● **Assignment**: Could you filter the records below and return each line that holds "computer"?

Segment Start: Recorded information

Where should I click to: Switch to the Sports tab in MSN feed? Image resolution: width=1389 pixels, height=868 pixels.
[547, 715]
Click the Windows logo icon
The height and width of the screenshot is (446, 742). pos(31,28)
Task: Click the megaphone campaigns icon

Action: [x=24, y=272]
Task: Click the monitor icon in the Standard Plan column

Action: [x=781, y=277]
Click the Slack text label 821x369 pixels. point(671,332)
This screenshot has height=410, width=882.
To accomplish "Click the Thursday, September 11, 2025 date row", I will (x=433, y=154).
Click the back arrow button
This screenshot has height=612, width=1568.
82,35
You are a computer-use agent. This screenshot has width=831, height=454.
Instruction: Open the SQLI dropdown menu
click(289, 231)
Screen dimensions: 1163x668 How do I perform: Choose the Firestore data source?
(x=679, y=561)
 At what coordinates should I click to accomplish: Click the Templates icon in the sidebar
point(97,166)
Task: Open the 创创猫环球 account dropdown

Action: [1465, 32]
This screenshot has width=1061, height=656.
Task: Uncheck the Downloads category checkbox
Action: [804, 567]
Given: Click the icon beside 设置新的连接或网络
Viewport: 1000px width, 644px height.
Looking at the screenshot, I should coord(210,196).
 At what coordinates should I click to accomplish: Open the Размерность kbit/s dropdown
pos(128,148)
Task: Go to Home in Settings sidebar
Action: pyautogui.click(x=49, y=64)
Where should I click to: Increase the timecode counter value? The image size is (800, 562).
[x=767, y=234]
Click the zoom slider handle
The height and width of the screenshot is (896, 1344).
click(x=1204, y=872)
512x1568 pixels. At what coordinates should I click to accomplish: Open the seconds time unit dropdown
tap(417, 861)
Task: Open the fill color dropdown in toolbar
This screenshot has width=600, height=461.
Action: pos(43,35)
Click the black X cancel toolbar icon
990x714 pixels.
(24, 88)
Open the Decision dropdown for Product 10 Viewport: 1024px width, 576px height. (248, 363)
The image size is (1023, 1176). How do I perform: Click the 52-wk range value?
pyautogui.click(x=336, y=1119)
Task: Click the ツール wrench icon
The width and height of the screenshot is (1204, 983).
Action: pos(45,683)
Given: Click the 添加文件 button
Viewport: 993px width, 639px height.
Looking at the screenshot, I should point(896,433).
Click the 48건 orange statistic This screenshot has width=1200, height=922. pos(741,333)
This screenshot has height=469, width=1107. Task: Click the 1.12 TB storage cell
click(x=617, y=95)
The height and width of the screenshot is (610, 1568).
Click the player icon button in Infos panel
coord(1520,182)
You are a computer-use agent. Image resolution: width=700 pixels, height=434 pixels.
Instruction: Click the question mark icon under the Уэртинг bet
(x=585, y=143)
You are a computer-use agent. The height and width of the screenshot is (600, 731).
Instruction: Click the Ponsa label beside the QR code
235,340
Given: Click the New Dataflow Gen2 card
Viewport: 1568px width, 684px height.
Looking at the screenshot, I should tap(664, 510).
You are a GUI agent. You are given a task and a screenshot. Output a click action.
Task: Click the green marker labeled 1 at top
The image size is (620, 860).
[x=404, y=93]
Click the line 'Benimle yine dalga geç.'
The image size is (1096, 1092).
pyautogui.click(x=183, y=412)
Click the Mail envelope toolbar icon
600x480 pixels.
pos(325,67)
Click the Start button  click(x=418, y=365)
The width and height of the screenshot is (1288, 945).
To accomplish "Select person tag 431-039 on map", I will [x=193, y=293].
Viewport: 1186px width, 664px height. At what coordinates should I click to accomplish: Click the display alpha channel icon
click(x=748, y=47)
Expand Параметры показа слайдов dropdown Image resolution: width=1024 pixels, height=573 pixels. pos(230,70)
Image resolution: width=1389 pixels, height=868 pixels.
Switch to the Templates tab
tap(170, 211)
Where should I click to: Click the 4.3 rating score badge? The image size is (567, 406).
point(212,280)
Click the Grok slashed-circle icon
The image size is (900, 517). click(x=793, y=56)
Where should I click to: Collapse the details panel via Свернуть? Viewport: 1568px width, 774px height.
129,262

Segment End: Recorded information

● **Exercise answer**:
You are a computer-use agent. This screenshot has width=831, height=454.
You are a computer-use agent. Image resolution: width=700 pixels, height=434 pixels.
You are a computer-use agent. The height and width of the screenshot is (600, 731).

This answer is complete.